* [Instructions to follow]: Count the lines in the items below that contain the word "resolution" and give only that number.

[Data items]
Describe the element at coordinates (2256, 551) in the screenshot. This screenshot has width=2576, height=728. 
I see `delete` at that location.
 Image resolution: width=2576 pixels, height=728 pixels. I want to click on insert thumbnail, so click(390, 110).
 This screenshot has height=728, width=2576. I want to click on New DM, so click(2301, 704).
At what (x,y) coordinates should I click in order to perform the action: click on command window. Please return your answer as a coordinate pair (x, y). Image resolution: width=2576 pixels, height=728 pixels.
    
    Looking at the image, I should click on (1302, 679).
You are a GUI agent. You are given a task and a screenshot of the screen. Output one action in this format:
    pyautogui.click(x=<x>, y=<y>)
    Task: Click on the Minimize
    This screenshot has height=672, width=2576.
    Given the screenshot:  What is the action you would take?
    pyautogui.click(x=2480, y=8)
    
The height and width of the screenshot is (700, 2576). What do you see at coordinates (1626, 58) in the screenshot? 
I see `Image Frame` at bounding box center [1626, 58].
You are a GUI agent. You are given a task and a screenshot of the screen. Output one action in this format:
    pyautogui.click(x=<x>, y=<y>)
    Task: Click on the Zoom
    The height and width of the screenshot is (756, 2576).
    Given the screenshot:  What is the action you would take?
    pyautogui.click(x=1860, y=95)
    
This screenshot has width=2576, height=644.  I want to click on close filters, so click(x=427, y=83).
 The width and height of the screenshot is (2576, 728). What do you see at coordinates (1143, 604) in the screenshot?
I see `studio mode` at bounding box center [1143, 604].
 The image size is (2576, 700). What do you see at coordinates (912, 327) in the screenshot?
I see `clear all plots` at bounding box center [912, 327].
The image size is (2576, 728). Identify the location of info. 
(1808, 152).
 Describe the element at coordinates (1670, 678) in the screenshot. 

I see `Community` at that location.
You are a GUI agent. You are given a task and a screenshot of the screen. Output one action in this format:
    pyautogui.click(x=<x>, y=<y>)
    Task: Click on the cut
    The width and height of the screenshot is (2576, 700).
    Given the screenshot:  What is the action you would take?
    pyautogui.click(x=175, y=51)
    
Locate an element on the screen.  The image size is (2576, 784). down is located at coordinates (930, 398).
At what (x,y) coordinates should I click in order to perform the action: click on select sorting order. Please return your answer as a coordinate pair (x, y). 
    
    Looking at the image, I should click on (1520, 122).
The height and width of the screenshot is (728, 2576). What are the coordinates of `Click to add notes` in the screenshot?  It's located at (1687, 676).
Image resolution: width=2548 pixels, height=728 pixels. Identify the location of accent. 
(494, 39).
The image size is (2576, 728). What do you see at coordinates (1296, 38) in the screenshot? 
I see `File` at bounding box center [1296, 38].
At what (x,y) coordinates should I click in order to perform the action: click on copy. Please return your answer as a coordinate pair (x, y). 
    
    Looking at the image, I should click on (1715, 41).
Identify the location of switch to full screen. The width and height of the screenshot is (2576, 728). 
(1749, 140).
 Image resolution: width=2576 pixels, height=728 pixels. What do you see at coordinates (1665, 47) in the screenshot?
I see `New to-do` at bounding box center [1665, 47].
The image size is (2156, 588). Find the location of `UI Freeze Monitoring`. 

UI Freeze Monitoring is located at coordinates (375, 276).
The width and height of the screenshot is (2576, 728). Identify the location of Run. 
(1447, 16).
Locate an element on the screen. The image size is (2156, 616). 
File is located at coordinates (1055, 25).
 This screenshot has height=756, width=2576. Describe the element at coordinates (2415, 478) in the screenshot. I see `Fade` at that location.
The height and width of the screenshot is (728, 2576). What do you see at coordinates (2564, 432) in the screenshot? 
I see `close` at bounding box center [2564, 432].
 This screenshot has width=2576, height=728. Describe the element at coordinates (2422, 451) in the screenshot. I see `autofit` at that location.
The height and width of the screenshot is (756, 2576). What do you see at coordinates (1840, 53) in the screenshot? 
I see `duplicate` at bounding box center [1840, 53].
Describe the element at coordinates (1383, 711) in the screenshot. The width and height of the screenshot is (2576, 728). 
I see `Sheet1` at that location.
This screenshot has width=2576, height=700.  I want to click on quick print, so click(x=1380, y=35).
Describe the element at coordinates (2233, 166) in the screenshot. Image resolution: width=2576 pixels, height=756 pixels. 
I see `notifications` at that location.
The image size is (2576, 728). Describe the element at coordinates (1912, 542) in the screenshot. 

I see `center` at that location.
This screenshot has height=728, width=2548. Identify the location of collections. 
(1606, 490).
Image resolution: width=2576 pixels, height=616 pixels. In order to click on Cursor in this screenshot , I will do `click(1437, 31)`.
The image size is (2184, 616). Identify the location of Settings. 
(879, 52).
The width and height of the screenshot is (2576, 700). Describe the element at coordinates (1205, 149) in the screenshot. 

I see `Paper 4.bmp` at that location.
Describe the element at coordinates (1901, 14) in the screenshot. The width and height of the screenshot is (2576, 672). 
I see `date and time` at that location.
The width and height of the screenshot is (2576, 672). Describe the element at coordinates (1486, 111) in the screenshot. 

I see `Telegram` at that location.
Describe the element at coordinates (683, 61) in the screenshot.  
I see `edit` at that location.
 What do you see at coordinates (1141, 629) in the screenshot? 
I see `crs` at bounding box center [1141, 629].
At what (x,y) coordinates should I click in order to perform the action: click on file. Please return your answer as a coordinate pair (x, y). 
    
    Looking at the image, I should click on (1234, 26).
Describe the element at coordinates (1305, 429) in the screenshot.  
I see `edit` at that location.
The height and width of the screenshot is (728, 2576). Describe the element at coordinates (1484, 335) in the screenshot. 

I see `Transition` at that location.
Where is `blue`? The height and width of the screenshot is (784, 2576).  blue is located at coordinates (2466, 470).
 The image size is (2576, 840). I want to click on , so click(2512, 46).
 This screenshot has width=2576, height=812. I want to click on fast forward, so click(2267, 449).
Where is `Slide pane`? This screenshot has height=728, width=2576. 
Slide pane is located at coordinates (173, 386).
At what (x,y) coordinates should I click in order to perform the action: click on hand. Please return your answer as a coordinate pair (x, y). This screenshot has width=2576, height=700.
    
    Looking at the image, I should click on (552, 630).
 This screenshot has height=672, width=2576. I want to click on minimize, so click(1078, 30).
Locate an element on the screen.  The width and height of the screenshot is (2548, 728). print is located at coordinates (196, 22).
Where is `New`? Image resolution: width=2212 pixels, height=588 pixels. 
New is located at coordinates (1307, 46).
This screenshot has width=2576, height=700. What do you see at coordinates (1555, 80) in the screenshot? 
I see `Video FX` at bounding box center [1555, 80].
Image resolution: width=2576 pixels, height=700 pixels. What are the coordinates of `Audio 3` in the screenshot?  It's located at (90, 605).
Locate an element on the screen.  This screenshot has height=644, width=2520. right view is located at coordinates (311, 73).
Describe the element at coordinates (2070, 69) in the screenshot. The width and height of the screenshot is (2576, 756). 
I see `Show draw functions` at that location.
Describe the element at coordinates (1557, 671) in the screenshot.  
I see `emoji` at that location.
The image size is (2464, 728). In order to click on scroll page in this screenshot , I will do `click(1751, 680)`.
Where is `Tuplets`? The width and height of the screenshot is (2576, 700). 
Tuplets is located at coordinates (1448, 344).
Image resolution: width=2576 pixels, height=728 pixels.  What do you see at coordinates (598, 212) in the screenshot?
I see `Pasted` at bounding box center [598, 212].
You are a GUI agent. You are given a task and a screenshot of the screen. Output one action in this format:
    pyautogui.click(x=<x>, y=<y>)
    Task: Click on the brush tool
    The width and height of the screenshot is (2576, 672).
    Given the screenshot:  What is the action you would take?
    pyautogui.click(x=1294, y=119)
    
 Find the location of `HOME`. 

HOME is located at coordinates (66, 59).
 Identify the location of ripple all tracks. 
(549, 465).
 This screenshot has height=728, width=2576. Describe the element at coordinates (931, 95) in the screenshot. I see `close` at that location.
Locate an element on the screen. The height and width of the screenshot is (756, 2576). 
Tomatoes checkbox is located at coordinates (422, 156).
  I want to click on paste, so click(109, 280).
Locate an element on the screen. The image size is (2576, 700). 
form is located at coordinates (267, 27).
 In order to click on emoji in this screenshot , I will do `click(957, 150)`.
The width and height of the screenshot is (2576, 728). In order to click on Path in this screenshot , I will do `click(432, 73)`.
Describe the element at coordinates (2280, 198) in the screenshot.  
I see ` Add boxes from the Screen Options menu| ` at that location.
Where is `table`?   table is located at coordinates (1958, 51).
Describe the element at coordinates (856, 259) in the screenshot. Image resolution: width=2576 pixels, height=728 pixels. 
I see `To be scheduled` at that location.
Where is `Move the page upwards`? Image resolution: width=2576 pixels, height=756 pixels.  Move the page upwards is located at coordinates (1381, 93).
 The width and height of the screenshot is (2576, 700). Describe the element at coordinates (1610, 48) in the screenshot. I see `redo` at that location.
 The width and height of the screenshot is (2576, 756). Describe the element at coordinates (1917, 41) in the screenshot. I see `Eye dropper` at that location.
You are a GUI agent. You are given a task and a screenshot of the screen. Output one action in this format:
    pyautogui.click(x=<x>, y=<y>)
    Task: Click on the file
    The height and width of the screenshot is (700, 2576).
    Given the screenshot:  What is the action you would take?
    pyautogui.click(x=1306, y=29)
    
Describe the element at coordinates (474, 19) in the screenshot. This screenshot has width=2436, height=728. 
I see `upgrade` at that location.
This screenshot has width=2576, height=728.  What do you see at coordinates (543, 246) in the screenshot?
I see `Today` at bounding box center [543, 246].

* [Task result]: 11